Diskurse außerhalb der Ökonomie lösen aus politischen oder soziologischen Motiven häufig den theoretischen Begriff Marktversagen aus seiner modellkonsistenten Bedeutung heraus.

Bedeutung des Modells und Voraussetzungen

Durch den Preismechanismus kommt es in einem – modellhaft angenommenen – vollkommenen Markt normalerweise zu einem Marktgleichgewicht, das eine effiziente Allokation der Ressourcen herbeiführt.

Eine Situation wird dann als effizient bezeichnet, wenn sie pareto-optimal ist, d. h. es keine Möglichkeit gibt, die Ressourcen so zu verteilen, dass mindestens einer besser gestellt wird, ohne gleichzeitig andere schlechter zu stellen.

Weitere Voraussetzungen (zusätzlich zum vollkommenen Markt) für die Herausbildung eines effizienten Marktgleichgewichts und der damit verbundenen effizienten Allokation sind:

  1. vollständige Konkurrenz, keine Seite darf über Marktmacht verfügen
  2. Marktergebnisse berühren nur Käufer und Verkäufer, keine Dritten.

◇ ◇ ◇ ◇ ◇

▸ Die Aufgabe
Schreiben Sie den Text zum Marktversagen vollständig und ohne jede Änderung ab. Stützen Sie sich ausschließlich auf den Text zum Marktversagen.

▸ Gespeicherte Einträge
◇ ◇ ◇ ◇ ◇

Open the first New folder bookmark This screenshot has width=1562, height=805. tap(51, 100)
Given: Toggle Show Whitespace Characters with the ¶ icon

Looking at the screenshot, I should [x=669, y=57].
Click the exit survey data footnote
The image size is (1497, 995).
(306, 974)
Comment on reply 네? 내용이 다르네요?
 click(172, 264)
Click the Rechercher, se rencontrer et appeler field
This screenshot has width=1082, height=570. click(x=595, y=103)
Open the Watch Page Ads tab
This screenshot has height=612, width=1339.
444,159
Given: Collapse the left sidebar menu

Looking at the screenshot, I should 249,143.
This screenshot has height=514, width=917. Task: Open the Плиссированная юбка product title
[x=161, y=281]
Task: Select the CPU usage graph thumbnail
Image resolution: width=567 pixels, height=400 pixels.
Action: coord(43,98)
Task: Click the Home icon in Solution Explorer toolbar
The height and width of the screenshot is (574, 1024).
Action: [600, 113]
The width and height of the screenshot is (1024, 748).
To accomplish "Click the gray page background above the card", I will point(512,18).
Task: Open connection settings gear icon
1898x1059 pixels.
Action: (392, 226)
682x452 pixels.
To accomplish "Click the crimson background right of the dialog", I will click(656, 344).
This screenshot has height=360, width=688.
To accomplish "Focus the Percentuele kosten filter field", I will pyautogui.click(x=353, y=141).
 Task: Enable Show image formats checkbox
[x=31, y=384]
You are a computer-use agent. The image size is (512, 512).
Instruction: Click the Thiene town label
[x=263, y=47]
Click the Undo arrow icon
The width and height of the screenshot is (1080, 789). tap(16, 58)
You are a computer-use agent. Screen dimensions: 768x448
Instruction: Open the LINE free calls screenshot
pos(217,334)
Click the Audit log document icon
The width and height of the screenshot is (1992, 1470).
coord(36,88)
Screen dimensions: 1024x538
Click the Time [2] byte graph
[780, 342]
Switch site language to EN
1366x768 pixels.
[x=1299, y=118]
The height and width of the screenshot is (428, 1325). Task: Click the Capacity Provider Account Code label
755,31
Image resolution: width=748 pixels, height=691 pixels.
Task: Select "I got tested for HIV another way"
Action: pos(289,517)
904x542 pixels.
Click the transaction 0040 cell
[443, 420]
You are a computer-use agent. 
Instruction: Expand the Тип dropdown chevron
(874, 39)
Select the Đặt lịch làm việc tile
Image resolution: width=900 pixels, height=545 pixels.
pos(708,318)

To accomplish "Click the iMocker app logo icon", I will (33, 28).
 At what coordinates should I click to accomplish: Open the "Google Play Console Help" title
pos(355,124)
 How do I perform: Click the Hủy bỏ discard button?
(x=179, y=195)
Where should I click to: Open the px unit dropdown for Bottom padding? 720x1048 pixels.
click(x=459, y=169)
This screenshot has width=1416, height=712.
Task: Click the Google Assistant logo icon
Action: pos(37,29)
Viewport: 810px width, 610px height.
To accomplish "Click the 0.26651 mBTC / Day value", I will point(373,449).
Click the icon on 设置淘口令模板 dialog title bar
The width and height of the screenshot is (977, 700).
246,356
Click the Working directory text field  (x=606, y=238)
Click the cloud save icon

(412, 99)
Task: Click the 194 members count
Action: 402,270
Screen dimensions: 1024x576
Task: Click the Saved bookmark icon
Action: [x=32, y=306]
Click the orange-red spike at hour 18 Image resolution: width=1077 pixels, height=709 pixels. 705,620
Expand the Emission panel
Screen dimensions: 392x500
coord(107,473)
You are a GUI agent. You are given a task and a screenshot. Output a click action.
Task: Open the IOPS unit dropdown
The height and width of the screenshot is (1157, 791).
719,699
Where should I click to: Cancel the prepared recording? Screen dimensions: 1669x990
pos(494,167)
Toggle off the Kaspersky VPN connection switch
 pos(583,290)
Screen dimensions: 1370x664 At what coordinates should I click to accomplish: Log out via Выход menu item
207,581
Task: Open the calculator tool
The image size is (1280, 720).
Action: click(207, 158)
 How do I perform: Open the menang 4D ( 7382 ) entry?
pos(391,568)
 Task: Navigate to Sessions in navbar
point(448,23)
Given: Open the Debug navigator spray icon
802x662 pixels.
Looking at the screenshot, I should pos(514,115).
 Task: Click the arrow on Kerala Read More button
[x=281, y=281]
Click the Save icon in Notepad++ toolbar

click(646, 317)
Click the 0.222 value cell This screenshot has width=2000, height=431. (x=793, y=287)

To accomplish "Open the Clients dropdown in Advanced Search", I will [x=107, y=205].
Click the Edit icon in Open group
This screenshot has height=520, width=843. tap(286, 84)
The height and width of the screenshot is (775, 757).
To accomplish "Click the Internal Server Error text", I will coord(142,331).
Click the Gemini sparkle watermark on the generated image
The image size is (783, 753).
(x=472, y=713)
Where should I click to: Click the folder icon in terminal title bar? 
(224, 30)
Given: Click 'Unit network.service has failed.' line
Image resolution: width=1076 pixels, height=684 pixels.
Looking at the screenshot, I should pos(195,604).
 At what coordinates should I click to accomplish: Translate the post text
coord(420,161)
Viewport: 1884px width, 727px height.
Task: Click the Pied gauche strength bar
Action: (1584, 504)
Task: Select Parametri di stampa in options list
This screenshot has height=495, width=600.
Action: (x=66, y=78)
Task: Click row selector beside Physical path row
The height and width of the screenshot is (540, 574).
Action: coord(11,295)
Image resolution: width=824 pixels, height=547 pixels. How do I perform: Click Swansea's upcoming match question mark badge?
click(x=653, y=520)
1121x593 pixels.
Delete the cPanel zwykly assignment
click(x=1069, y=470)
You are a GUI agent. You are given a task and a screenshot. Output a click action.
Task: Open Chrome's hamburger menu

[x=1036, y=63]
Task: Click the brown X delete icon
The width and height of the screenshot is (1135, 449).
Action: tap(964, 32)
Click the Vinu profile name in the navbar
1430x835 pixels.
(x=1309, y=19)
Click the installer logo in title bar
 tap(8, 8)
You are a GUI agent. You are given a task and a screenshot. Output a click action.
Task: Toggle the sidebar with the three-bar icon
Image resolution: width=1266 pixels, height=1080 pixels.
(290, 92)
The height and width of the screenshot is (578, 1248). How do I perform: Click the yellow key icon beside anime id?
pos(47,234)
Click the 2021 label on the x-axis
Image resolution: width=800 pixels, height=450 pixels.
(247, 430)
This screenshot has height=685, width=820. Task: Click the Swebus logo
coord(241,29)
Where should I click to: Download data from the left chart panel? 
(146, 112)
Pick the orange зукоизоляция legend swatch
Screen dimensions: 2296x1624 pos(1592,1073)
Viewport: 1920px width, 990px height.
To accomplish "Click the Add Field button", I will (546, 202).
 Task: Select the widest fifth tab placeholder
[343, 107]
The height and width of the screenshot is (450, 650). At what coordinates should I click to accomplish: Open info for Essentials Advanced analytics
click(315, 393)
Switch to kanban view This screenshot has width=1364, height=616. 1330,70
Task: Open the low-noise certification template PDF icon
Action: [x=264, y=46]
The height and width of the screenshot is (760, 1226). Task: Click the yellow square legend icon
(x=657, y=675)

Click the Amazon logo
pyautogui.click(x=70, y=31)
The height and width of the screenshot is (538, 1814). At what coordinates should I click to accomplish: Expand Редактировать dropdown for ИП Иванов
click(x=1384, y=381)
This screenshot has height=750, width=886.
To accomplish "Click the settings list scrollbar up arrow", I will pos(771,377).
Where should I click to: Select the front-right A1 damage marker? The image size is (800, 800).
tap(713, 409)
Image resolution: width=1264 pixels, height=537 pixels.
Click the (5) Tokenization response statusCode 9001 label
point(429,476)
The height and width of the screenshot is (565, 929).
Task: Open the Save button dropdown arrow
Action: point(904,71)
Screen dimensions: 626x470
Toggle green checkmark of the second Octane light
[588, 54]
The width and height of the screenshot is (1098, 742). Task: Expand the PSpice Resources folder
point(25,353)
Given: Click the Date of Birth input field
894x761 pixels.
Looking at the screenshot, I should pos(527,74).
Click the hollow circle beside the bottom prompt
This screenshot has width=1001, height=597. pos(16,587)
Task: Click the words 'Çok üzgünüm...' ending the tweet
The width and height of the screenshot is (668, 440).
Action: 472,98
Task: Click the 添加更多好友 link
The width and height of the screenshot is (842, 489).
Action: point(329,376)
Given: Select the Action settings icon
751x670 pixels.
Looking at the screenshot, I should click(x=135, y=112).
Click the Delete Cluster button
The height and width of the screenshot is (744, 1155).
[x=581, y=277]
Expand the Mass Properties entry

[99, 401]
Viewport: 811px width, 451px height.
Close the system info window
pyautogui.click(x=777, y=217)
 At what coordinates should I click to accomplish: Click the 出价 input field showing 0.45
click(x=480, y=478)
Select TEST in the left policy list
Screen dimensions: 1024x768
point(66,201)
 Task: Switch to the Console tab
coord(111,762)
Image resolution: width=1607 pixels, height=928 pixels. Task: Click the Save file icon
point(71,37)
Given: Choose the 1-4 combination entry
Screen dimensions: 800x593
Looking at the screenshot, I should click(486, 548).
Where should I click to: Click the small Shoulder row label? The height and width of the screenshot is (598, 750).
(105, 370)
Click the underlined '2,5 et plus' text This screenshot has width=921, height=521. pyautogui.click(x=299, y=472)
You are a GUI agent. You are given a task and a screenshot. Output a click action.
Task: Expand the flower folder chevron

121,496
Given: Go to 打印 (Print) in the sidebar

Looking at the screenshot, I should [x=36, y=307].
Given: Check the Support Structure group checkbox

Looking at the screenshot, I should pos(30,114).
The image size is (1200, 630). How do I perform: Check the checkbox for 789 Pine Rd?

◇ ◇ ◇ ◇ ◇

▸ Lösung der Aufgabe
Diskurse außerhalb der Ökonomie lösen aus politischen oder soziologischen Motiven häufig den theoretischen Begriff Marktversagen aus seiner modellkonsistenten Bedeutung heraus.

Bedeutung des Modells und Voraussetzungen

Durch den Preismechanismus kommt es in einem – modellhaft angenommenen – vollkommenen Markt normalerweise zu einem Marktgleichgewicht, das eine effiziente Allokation der Ressourcen herbeiführt.

Eine Situation wird dann als effizient bezeichnet, wenn sie pareto-optimal ist, d. h. es keine Möglichkeit gibt, die Ressourcen so zu verteilen, dass mindestens einer besser gestellt wird, ohne gleichzeitig andere schlechter zu stellen.

Weitere Voraussetzungen (zusätzlich zum vollkommenen Markt) für die Herausbildung eines effizienten Marktgleichgewichts und der damit verbundenen effizienten Allokation sind:

  1. vollständige Konkurrenz, keine Seite darf über Marktmacht verfügen
  2. Marktergebnisse berühren nur Käufer und Verkäufer, keine Dritten.